Nearly a year ago, we wrote an amicus brief in a pending case before the Utah Supreme Court dealing with civil asset forfeiture. This case pertains to nearly half a million dollars wrongly taken from a gentleman passing through Utah, then transferred to the federal government.
That transfer violated state law, which through a ballot initiative in 2000 placed barriers around such transfers. Why is this so important? The answer is 80%.
It’s easier to take property under federal forfeiture law where the legal standard is lower. And there’s strong incentive to do so — 80% of the resulting proceeds from the forfeiture are funneled back directly to the seizing law enforcement agency.
That’s different from state law, where forfeitures have stronger legal barriers to overcome by the prosecution. And the money is funneled to a government agency that then disburses it out in grants to various law enforcement agencies.
State law, then, has had barriers in place to deter these transfers to the federal government, providing the property owner with greater property and due process protections. And in this specific case, the property owner’s money was simply handed over to a federal agency without the state law being followed, which limits when such transfers can happen and requires the state judge to sign off on the transfer.

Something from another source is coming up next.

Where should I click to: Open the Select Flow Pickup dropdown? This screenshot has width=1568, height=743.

None of that happened, so that became the legal challenge to fight the improper forfeiture and return the money.
Today, the Utah Supreme Court issued a unanimous opinion in which they agree with the property owner’s arguments — namely, that the property was under the jurisdiction of the state court and should not have been transferred to the federal government.

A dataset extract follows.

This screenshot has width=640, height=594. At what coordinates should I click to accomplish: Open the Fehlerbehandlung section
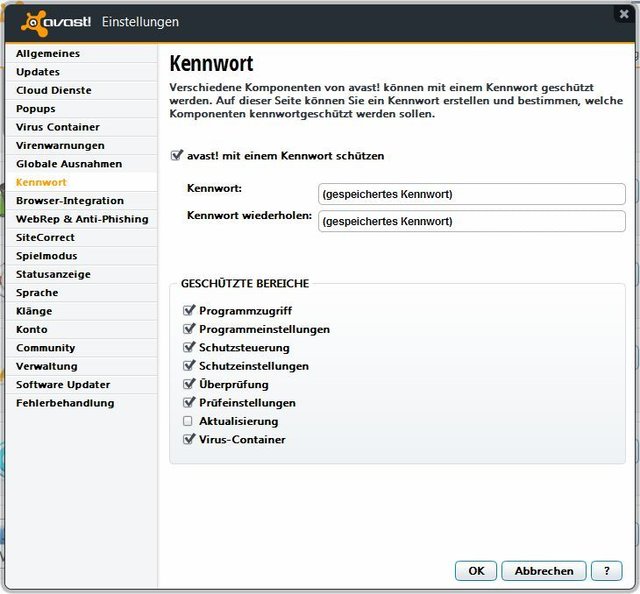pos(65,403)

In reviewing both the law and the intent of the original ballot initiative, the Court noted that “the legislative history here overwhelmingly shows that one of the main goals of the [Forfeiture and Disposition of Property] Act is to provide additional protections to property owners when the state holds their property for forfeiture.”
This result was achieved amid ambiguity in the law requiring the justices to review many different statutes, court opinions, and the aforementioned legislative history and the intent of the Act’s drafters. Thus the opinion also notes that Utah’s law is “not a model of clarity.”
The unanimous opinion is a significant victory for holding state government officers accountable for not complying with the protections that are in state law to prevent forfeiture cases from being handed over to the federal government. It also provides new clarity on how the law can be amended to resolve remaining ambiguities to ensure the intent of the law is more closely followed by those employed by taxpayers to follow it faithfully.
Expect further legislation aiming to do just that in the upcoming session beginning in January.